Qualitative Differences

Between these two types, there are also some qualitative differences. For example, sparse methods treat text as a bag-of-words meaning that they do not take word order and syntax into account, while the latest generation of dense methods use transformer based encoders which are designed to be sensitive to these factors.

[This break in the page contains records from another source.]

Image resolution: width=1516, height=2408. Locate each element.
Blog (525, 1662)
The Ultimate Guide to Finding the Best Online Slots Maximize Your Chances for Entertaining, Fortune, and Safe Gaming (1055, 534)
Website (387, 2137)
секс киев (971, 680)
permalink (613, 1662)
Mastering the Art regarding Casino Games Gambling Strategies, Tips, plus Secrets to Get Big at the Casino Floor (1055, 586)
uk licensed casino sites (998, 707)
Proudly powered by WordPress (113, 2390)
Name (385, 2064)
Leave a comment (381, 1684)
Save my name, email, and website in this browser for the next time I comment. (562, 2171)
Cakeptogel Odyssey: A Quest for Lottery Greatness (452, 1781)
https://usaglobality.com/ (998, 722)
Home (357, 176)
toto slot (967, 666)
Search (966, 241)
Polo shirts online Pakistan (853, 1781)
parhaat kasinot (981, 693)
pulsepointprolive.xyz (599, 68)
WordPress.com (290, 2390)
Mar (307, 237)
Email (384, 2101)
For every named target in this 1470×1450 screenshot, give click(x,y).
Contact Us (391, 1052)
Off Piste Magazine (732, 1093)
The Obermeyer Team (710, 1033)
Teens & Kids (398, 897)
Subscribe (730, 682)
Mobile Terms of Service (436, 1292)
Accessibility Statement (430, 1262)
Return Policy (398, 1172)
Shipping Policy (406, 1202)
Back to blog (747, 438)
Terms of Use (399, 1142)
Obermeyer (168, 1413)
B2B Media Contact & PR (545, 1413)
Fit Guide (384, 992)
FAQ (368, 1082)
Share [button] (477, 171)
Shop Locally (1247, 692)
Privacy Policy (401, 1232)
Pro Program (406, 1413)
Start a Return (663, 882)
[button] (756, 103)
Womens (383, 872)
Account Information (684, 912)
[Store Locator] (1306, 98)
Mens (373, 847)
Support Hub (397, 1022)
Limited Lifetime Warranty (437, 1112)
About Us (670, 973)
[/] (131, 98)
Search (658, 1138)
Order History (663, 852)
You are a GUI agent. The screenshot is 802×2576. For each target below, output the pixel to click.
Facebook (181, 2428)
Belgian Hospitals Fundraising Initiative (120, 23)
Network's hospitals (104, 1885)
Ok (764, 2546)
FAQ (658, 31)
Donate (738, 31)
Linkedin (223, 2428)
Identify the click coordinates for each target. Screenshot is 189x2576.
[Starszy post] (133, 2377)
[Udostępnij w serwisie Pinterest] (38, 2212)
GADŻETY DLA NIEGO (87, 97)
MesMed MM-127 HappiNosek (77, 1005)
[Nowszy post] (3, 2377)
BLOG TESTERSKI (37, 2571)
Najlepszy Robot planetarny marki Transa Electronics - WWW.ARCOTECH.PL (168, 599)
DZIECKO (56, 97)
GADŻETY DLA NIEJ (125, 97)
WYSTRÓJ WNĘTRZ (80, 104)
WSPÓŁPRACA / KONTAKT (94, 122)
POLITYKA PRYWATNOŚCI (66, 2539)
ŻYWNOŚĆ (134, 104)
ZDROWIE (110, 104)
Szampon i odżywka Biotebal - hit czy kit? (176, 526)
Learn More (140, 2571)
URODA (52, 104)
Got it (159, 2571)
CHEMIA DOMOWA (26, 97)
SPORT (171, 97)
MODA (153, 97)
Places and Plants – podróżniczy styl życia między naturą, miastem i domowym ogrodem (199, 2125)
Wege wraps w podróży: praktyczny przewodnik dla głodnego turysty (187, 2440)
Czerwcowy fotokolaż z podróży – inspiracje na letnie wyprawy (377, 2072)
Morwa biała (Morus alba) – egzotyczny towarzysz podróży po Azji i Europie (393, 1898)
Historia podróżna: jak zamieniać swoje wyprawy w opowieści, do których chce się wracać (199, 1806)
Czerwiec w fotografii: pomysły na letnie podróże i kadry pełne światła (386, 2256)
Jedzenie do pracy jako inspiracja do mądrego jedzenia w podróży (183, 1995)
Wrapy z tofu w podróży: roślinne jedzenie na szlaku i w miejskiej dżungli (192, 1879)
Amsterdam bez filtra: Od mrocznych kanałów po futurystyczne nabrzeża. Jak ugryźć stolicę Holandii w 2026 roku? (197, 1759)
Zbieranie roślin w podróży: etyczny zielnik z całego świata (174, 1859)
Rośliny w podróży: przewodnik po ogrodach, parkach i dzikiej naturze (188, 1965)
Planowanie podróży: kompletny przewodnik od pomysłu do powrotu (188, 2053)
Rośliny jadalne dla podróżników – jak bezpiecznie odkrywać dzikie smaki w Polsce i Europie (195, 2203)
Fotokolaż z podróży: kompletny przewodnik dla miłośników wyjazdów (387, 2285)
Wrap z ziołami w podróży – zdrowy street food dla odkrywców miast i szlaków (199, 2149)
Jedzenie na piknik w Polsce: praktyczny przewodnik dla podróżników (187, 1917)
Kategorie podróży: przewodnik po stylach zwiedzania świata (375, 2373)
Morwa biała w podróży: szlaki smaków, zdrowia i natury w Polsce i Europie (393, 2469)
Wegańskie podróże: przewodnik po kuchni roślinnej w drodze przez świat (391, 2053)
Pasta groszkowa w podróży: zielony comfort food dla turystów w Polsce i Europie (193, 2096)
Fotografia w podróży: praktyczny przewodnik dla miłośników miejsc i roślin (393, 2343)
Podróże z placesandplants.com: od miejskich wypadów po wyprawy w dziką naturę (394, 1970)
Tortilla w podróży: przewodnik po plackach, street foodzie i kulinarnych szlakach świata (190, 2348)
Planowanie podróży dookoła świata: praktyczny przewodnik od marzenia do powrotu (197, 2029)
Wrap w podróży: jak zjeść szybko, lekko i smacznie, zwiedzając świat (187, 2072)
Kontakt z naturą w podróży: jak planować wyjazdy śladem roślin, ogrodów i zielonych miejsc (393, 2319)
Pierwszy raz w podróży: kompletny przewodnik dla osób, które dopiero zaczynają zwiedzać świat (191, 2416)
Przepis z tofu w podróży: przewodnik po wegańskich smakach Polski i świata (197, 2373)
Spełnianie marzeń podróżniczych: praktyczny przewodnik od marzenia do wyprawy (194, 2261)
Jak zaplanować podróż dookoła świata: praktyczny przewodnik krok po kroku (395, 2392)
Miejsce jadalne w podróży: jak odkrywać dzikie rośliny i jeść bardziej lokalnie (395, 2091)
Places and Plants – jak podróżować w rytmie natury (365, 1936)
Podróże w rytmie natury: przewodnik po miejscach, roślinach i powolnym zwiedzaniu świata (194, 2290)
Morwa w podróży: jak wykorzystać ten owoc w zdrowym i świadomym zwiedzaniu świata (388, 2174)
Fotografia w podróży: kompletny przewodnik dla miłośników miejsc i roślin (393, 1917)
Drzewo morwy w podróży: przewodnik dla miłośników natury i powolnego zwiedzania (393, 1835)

Also dense methods are very capable of building strong semantic representations of text, but they struggle when encountering out-of-vocabulary words such as new names. By contrast, sparse methods don’t need to learn representations of words, they only care about whether they are present or absent in the text. As such, they handle out-of-vocabulary words with no problem.

Indexing

Dense methods perform indexing by processing all the documents through a neural network and storing the resulting vectors. This is a much more expensive operation than creating the inverted-index used in sparse methods and requires significant computational power and time.

Terminology

The terms dense and sparse refer to the representations that the algorithms build for each document and query. Sparse methods characterize texts using vectors with one dimension corresponding to each word in the vocabulary. Dimensions are zero if the word is absent and non-zero if it is present. Since most documents contain only a small subset of the full vocabulary, these vectors are considered sparse since non-zero values are few and far between.

Dense methods, by contrast, pass text as input into neural network encoders and represent text in a vector of a manually defined size (usually 768). Though individual dimensions are not mapped to any corresponding vocabulary or linguistic feature, each dimension encodes some information about the text. There are rarely 0s in these vectors hence their relative density.